### Data for processing

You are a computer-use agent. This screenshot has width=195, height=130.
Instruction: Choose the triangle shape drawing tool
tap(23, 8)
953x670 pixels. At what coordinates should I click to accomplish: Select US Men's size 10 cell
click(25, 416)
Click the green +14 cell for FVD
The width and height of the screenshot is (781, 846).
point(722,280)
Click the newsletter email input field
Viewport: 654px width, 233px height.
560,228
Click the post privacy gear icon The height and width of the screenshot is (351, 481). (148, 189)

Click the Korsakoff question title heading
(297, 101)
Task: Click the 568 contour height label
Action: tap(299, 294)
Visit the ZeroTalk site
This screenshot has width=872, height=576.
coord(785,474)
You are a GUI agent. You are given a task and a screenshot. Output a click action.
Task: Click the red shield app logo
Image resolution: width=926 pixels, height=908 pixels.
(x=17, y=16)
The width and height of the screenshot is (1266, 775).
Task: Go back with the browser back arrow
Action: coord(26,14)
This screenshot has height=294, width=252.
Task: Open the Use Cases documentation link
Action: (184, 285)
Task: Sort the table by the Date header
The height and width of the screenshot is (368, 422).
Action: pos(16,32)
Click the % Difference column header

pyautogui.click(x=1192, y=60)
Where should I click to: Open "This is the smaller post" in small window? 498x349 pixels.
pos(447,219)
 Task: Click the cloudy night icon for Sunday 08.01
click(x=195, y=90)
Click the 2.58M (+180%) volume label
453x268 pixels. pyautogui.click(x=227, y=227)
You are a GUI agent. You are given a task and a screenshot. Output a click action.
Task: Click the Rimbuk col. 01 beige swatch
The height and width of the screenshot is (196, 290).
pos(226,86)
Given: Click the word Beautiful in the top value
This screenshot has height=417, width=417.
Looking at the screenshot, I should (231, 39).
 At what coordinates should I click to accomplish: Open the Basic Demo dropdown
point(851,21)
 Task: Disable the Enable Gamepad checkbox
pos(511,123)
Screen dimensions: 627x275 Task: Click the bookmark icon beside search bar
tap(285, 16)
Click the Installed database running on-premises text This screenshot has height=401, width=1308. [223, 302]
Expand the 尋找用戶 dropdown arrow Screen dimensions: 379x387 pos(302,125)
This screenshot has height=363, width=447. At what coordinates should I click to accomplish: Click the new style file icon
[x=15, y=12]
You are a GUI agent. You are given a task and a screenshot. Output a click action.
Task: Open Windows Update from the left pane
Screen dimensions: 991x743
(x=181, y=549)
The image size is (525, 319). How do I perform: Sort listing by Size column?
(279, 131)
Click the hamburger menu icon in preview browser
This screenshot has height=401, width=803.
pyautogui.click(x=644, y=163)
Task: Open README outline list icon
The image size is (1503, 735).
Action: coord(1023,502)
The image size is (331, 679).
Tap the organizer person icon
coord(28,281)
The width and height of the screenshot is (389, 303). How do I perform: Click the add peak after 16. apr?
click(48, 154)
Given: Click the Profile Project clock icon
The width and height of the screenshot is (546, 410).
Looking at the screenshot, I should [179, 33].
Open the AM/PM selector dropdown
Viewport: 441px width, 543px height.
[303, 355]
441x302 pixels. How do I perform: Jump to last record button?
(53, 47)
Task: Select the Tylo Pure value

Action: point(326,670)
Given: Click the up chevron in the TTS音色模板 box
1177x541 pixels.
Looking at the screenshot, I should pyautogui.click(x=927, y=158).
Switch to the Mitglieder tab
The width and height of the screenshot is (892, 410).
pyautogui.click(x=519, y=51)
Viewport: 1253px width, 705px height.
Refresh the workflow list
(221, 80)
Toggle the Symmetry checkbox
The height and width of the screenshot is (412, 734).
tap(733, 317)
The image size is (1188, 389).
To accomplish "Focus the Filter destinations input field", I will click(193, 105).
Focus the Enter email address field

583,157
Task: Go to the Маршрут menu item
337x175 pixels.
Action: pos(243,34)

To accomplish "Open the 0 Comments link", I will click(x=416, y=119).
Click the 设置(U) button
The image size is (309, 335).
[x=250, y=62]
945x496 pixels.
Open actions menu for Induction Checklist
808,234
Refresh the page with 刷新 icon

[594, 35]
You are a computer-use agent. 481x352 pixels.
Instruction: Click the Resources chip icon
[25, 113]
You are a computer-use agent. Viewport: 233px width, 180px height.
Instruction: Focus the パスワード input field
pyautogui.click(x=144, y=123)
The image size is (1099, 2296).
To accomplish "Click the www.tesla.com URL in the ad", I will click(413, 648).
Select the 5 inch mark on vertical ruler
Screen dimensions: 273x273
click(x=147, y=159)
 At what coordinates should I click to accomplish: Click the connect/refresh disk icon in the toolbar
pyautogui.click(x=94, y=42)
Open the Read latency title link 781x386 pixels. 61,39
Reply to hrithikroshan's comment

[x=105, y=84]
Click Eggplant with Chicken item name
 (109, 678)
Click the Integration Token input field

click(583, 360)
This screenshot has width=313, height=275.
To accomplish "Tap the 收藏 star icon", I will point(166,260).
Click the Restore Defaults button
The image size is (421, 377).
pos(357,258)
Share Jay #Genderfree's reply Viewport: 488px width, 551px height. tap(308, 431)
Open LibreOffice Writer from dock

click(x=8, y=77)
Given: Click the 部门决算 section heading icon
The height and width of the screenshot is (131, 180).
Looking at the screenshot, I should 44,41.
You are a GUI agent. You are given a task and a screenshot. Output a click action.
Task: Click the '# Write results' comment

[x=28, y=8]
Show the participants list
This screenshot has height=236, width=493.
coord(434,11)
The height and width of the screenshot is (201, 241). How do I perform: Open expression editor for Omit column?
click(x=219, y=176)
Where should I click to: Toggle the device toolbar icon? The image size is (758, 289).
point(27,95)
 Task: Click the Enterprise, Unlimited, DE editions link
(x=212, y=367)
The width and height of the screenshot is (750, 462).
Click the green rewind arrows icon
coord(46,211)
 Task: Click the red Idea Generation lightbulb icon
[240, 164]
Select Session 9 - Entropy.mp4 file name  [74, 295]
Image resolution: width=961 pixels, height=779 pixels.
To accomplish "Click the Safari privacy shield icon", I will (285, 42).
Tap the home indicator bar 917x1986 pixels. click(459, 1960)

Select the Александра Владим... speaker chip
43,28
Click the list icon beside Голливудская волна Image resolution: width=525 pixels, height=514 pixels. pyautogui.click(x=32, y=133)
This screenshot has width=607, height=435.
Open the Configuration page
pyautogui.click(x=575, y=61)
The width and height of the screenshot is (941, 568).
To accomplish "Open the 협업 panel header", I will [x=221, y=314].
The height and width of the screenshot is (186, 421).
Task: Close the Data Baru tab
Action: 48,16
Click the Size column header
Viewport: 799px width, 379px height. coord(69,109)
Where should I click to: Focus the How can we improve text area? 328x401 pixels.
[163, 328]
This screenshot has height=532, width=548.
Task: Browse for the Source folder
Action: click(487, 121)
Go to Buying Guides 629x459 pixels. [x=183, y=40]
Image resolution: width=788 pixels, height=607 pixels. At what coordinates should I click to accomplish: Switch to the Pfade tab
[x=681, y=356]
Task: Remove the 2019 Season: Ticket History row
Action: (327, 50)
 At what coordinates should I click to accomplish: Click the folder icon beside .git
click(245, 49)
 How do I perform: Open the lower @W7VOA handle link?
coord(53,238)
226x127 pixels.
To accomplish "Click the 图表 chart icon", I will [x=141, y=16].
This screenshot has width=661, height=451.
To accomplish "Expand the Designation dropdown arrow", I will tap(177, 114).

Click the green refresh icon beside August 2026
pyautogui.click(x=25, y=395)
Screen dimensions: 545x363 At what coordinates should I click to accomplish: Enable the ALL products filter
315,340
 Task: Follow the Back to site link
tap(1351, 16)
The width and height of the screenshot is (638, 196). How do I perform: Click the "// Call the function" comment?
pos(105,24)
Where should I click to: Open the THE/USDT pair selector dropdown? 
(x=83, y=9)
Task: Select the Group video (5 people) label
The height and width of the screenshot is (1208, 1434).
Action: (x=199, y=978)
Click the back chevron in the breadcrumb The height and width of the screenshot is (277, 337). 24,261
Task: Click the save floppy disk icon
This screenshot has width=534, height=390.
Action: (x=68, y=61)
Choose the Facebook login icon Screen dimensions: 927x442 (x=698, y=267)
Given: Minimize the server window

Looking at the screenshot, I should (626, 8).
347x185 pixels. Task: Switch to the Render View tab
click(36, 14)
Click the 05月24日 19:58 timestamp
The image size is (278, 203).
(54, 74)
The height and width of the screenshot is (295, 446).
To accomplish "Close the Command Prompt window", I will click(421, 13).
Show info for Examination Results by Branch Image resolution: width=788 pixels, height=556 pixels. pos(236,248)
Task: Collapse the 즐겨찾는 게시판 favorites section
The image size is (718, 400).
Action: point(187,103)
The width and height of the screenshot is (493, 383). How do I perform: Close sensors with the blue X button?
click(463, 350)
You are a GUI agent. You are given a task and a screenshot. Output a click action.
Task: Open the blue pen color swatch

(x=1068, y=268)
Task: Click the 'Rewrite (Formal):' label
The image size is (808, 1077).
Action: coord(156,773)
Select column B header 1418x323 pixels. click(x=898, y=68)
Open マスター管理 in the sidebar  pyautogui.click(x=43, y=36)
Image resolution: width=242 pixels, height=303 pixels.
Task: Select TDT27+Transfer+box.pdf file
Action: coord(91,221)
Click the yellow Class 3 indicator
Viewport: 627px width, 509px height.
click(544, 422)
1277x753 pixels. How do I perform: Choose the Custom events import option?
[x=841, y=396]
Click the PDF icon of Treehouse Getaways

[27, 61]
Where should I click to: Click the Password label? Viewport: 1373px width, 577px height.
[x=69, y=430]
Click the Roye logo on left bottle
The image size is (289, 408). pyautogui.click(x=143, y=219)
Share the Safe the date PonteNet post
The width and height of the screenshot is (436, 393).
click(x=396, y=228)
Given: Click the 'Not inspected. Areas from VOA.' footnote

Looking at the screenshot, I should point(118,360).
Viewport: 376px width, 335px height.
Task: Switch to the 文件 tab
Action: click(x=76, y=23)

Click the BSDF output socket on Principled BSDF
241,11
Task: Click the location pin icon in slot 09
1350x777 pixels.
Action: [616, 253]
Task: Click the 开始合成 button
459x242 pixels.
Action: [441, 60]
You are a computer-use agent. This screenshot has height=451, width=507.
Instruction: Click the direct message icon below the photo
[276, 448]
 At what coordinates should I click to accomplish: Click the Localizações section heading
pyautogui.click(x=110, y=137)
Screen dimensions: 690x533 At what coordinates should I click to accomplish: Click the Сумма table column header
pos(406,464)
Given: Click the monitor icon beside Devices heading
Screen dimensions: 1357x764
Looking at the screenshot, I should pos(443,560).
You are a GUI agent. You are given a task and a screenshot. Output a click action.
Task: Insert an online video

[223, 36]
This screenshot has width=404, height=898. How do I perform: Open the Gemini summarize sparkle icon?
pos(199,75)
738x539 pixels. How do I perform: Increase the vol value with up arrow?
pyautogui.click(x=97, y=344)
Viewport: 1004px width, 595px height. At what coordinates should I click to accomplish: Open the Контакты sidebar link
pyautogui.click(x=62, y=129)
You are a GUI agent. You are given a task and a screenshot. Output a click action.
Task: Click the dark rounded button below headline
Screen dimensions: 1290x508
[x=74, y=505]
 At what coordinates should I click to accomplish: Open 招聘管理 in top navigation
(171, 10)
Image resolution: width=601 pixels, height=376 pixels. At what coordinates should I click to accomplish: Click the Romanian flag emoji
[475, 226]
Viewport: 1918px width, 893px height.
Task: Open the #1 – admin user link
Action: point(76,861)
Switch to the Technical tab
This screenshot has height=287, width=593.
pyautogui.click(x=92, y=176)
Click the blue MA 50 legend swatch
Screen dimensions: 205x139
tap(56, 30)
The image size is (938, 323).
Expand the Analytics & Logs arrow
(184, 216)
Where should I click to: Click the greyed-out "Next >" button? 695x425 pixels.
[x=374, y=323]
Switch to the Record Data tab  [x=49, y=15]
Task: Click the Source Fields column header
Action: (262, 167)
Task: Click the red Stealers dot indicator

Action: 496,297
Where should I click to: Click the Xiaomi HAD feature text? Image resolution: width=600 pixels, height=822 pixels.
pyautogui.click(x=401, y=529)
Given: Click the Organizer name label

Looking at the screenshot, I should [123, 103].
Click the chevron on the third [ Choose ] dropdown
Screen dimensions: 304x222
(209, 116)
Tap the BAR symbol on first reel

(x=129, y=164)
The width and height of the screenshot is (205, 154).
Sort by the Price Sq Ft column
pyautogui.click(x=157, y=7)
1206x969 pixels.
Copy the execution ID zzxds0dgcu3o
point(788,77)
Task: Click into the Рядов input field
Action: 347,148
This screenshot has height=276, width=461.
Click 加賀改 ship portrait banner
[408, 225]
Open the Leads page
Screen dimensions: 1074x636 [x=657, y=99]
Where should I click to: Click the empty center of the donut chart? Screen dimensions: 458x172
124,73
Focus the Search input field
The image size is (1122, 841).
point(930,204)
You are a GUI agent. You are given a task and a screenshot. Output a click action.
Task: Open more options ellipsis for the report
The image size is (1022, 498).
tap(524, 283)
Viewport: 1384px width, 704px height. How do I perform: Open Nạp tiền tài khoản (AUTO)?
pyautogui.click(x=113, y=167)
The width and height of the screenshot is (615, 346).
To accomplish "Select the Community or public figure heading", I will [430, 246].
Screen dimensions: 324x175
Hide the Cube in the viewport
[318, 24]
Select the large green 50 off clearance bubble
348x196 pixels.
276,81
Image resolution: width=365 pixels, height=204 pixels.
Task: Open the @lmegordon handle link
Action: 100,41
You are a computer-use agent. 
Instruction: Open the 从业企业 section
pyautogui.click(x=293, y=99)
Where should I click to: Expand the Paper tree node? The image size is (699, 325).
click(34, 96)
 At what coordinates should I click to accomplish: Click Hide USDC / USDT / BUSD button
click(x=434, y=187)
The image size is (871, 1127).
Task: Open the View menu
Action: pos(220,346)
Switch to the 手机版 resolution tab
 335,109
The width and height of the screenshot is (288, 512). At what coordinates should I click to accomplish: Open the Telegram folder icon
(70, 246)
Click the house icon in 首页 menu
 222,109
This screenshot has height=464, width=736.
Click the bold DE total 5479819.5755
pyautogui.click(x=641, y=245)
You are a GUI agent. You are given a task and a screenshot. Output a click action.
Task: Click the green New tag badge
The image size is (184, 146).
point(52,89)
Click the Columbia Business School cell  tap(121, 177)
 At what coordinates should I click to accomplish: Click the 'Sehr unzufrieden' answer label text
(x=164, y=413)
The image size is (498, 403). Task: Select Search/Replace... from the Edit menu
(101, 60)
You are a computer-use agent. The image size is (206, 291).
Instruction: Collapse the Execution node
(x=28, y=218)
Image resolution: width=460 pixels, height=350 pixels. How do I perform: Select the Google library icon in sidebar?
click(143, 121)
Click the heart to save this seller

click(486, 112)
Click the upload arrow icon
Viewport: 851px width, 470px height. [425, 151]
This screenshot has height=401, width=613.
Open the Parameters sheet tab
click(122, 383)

######

Task details
Given the records above, return exactly the lines starting at the line containing "337x175 pixels." and ending at the line containing "The image size is (1099, 2296).", including both.

Output for this task
337x175 pixels.
Action: pos(243,34)

To accomplish "Open the 0 Comments link", I will click(x=416, y=119).
Click the 设置(U) button
The image size is (309, 335).
[x=250, y=62]
945x496 pixels.
Open actions menu for Induction Checklist
808,234
Refresh the page with 刷新 icon

[594, 35]
You are a computer-use agent. 481x352 pixels.
Instruction: Click the Resources chip icon
[25, 113]
You are a computer-use agent. Viewport: 233px width, 180px height.
Instruction: Focus the パスワード input field
pyautogui.click(x=144, y=123)
The image size is (1099, 2296).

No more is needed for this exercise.